**** READING PASSAGE

Adipose-Derived Mesenchymal Stem Cells With Microfracture Versus Microfracture Alone: 2-Year Follow-up of a Prospective Randomized Trial

Affiliations
Randomized Controlled Trial

Adipose-Derived Mesenchymal Stem Cells With Microfracture Versus Microfracture Alone: 2-Year Follow-up of a Prospective Randomized Trial

Yong-Gon Koh et al. Arthroscopy. 2016 Jan.

Abstract

Purpose: To compare the clinical and radiologic efficacy of adipose-derived stem cells (ADSCs) with fibrin glue and microfracture (MFX) versus MFX alone in patients with symptomatic knee cartilage defects.

********

§ **ACTIVITY LIST**:
1: Update the study abstract between "Purpose: To compare" and "knee cartilage defects.", inclusive, changing "symptomatic" to "painful".
2: In which journal did the study abstract appear?

**** DATA

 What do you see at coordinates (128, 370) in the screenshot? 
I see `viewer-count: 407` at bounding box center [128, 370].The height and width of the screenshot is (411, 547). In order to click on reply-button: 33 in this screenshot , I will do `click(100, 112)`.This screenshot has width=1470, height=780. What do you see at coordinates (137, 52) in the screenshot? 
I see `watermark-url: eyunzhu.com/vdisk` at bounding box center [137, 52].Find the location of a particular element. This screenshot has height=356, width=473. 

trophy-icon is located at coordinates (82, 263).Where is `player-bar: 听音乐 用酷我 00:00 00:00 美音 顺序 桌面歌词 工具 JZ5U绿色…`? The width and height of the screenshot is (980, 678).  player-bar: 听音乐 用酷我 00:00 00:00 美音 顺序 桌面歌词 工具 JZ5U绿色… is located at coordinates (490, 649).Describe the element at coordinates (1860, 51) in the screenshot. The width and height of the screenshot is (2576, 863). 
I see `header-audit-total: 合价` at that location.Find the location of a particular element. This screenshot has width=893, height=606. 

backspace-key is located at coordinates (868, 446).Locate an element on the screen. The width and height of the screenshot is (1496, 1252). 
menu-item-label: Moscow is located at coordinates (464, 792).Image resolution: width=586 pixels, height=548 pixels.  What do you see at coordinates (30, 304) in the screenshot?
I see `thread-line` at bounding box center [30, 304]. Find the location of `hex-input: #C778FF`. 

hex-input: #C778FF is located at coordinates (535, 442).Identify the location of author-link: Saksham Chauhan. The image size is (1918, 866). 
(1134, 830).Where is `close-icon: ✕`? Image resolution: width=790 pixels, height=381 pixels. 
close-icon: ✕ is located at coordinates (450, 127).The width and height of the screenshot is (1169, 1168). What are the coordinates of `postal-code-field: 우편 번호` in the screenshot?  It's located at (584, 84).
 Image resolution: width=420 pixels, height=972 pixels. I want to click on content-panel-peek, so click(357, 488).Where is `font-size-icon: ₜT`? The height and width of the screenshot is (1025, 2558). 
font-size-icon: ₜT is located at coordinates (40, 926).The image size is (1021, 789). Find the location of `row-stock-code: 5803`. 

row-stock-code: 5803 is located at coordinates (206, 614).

********

§ **SOLUTIONS BELOW**:
1:
Purpose: To compare the clinical and radiologic efficacy of adipose-derived stem cells (ADSCs) with fibrin glue and microfracture (MFX) versus MFX alone in patients with painful knee cartilage defects.

2: Arthroscopy